Yogyakarta merupakan salah satu kota di Indonesia, yang menjadi rujukan bagi wisatawan lokal maupun internasional. Kota Yoyakarta yang lebih akrab dengan sebutan Jogja ini memiliki slogan Jogja Berhati Nyaman. Apa benar sampai saat ini Jogja masih berhati nyaman?
Jika kita berjalan – jalan mengelilingi kota Jogja yang kita rasakan tidak jauh berbeda dengan lalu lintas di Ibukota (Jakarta). Jika kita cermati, banyak terjadi kemacetan dibeberapa titik jalan di kota Jogja. Tidak perlu menunggu hari libur atau weekend jika ingin merasakan kemacetan di kota Jogja pada saat ini.

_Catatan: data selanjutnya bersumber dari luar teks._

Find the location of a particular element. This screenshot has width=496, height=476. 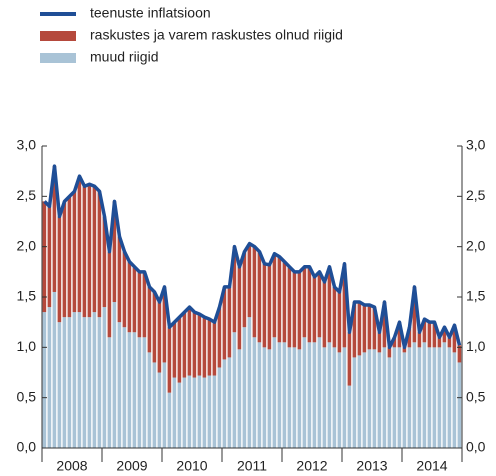

y2-tick-label: 2,5 is located at coordinates (476, 195).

Kemacetan dapat kita rasakan setiap hari pada jam kerja. Namun, yang menjadi sorotan saya adalah kemacetan yang disebabkan oleh miskin nya lahan parkir yang dimiliki oleh pertokoan, perkantoran, ataupun hotel sehingga menyebabkan kemacetan.
Mengapa bisa terjadi kemacetan?
Yang menjadi bahasan saya adalah kemacetan yang disebabkan oleh kurangnya lahan parkir yang dimiliki pertokoan ataupun perkantoran . Minimnya lahan parkir yang dimiliki pertokoan menjadi salah satu penyebab terjadinya kemacetan di kota Jogja. Para pengguna mobil yang menjadi penyumbang terbesar dari kemacetan di kota Jogja, karena minimnya lahan parkir dari toko yang mereka kunjungi, kadang pengguna mobil dengan seenaknya memakirkan kendaraannya di pinggir jalan raya tanpa memikirkan akibat dari yang mereka lakukan. Dengan banyaknya pengendara mobil yang sesuka hati memarkirkan kendaraan mereka, hal tersebut jelas mengurangi luas jalan raya. Jalan yang awalnya dapat dilewati 2 mobil secara bersamaan, karena adanya parkir dipinggir jalan maka luas jalan berkurang sehingga hanya mampu dilewati satu mobil, sehingga perlu bergiliran untuk melewati jalan tersebut yang menimbulkan kemacetan.
Siapa yang perlu disalahkan?
Kita tidak dapat sepenuhnya menyalahkan pengguna kendaraan bermobil, walaupun memang menurut saya merekalah yang menjadi penyumbang kemacetan di kota Jogja. Karena seorang pengunjung pertokoan pasti tidak akan parkir sembarangan jika tempat yang mereka kunjungi menyediakan tempat parkir. Pertokoan ataupun perkantoran di Jogja memang menyediakan tempat parkir bagi pengunjung toko atau kantor, namun kebanyakan daya tampung lahan parkir mereka hanya mampu menampung kira – kira 3 – 5 mobil saja, belum jika lahan parkir dipenuhi pengunjung berkendara motor. Karena minimnya lahan parkir itu lah maka, pengendara mobil atau motor parkir di pinggir jalan. Hal tersebut dapat kita temui diantaranya di Jalan Gejayan dan Jalan C.Simanjuntak. Dan juga diperparah dengan adanya tukang parkir yang meng“iya” kan parkir sembarangan, walaupun jelas – jelas hal tersebut dapat menganggu aktivitas jalan.
Seharusnya Bagaimana?
Solusi yang efektif untuk mengatasi kemacetan di kota Jogja, harus diawali dengan adanya pembatasan jumlah toko – toko di Jogja. Menurut saya jumlah toko, hotel, pusat perbelanjaan dan perkantoran di kota Jogja ini sudah terlalu banyak. Sehingga diperlukan pembatasan terhadap pembangunan yang digunakan dalam hal bisnis tersebut. Jogja bukanlah ibukota, Jogja adalah kota budaya. Jadi yang perlu ditonjolkan, dilestarikan serta dikembangkan adalah budayanya bukan pusat perbelanjaan, perkantoran, hotel, dll. Yang semua mempunyai latar belakang bisnis. Alternatif solusi selanjutnya, adalah dengan pembatasan kepemilikan kendaraan. Jadi pemerintah perlu mengeluarkan suatu kebijakan mengenai pembatasan kepemilikan kendaraan baik motor ataupun mobil.
Jogja yang memiliki slogan Jogja Berhati Nyaman. Kini hal tersebut sudah susah untuk kita rasakan. Bahkan ada yang beranggapan bahwa kota Jogja tidak lagi berhati nyaman karena salah satunya disebabkan kemacetan.